You should play Battlefield. There are bugs in the current BF1 that have been around since BF3 (2011). With literally every patch, fix and update, they introduce new bugs and sometimes reintroduce old ones. And their balancing has only two modes, make something stupidly OP or nerfing it to uselessness. And this is a franchise with a development budget and resources that FDev could only every dream of

Look at Skyrim. Bethesda have recently released it on the Nintendo Switch and haven't even bothered to fix bugs that have been in the game since it in first launched in 2011 - bugs that were fixed years ago by modders. Look at the states Fallout 3, Fallout: New Vegas, and Fallout 4 launched in and how many of the bugs have been left to modders to fix. Look at all the issues with Player Unknown's Battlegrounds or the many issue with the Total War games over the past decade or so.

ED has it's problems and bugs, but let's stop pretending it exists in a vacuum. And at least FDev seem to be trying to address ED's problems.

know what? ... you have a point. but i didn't say it's doomed :p
 
I have had server transaction errors over the last few days.

There are also menu errors in stations, where things lock up till I log out and then in.

However, after any patch, it's perfectly normal to have bugs in online games. They will get fixed. This hysteria about existential code failure and the impending cataclysmic outcome is emotional.

We are seeing players burn out after long enough at the game. It doesn't matter how good or bad it is, objectively. There's only so much chocolate ice cream you can eat. Even if it were flawlessly bug free ice cream.

I agree.
 
perspective is the key word...

We're doomed I tells ya, doomed!!! Oh jeeze, get some perspective people.

You should play Battlefield.

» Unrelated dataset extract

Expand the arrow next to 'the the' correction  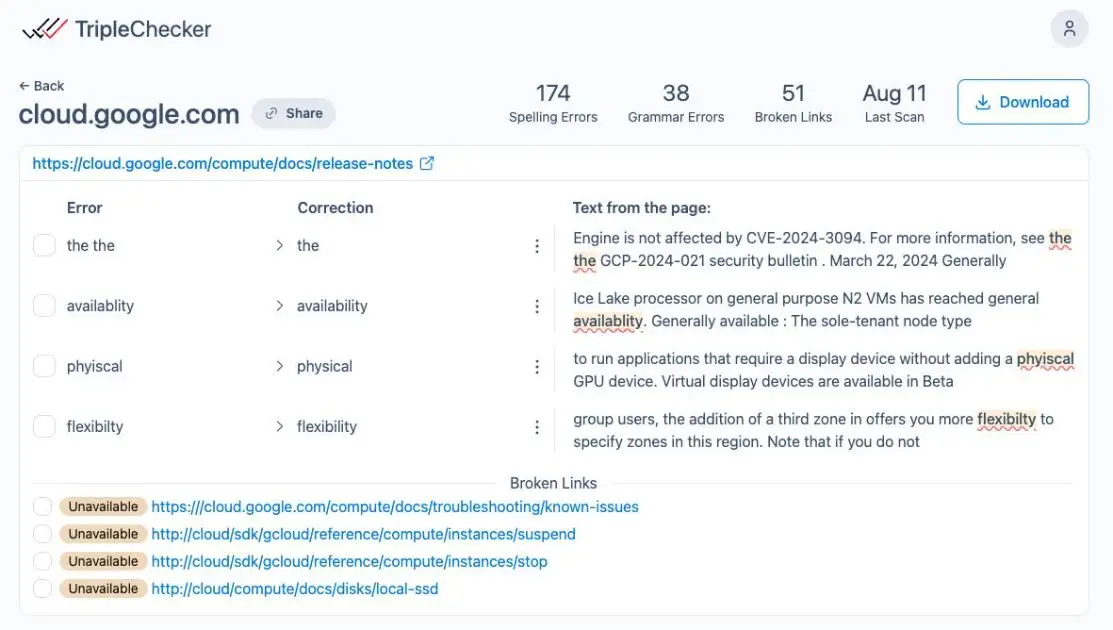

There are bugs in the current BF1 that have been around since BF3 (2011). With literally every patch, fix and update, they introduce new bugs and sometimes reintroduce old ones. And their balancing has only two modes, make something stupidly OP or nerfing it to uselessness. And this is a franchise with a development budget and resources that FDev could only every dream of

Look at Skyrim. Bethesda have recently released it on the Nintendo Switch and haven't even bothered to fix bugs that have been in the game since it in first launched in 2011 - bugs that were fixed years ago by modders. Look at the states Fallout 3, Fallout: New Vegas, and Fallout 4 launched in and how many of the bugs have been left to modders to fix. Look at all the issues with Player Unknown's Battlegrounds or the many issue with the Total War games over the past decade or so.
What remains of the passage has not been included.